Gather each line in the items below that contains the word "width" and copy those lines out in full.
______________________________
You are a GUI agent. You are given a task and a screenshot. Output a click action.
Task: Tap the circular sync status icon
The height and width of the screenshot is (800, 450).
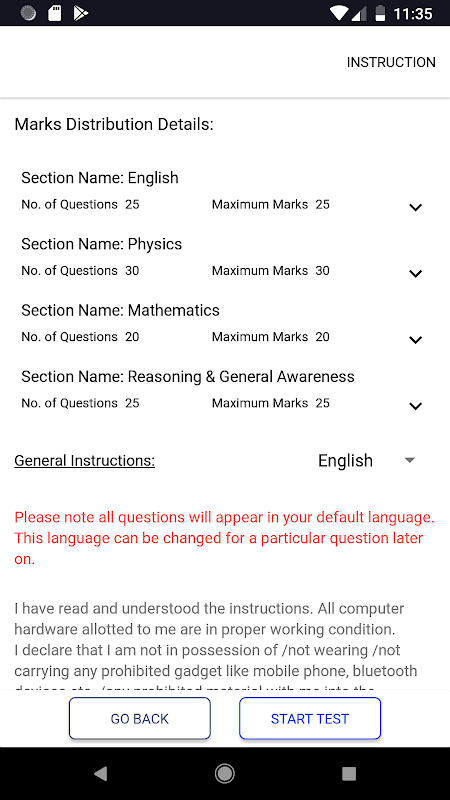point(29,13)
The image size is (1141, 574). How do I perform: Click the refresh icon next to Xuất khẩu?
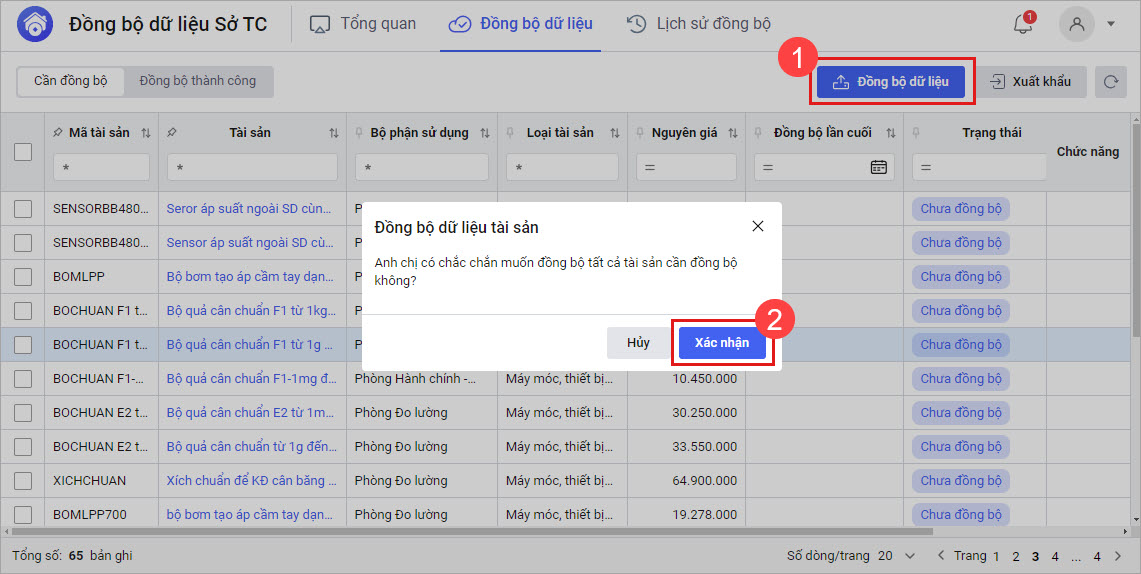1110,82
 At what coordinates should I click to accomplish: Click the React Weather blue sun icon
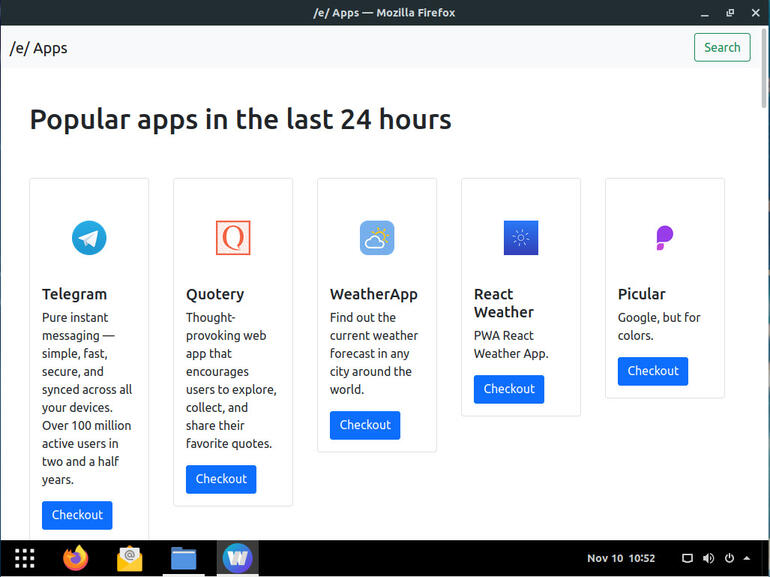pos(521,238)
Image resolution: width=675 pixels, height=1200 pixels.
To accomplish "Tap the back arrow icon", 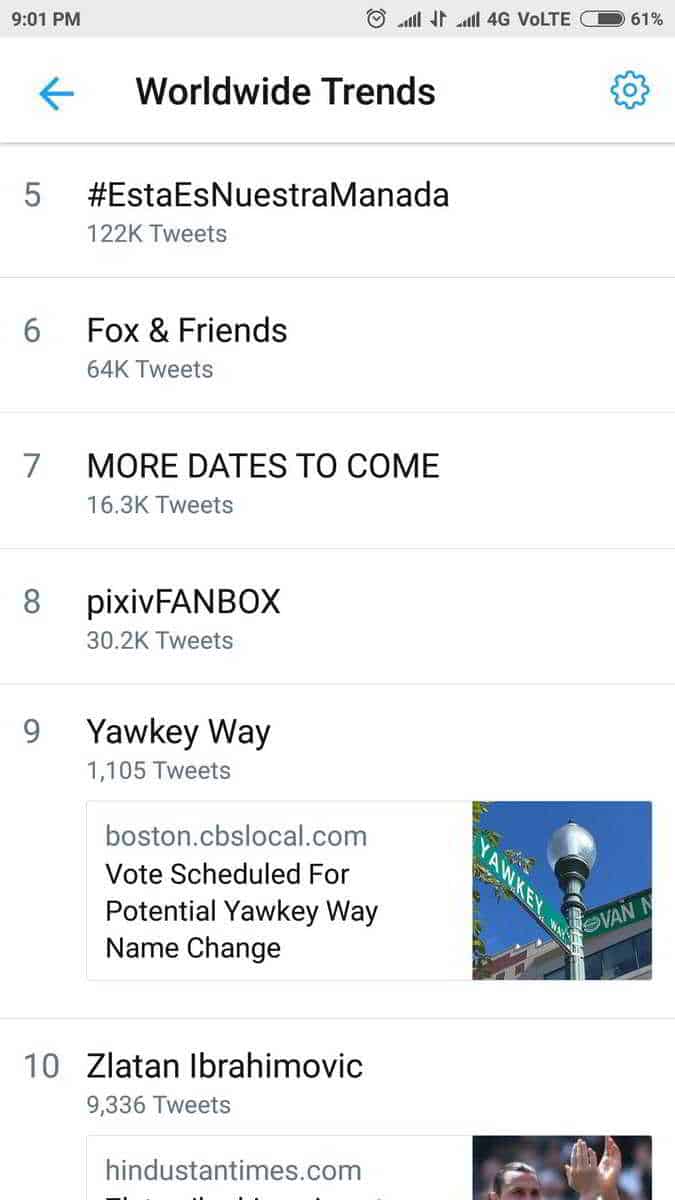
______________________________
=== Full output ===
The height and width of the screenshot is (800, 450).
Image resolution: width=675 pixels, height=1200 pixels.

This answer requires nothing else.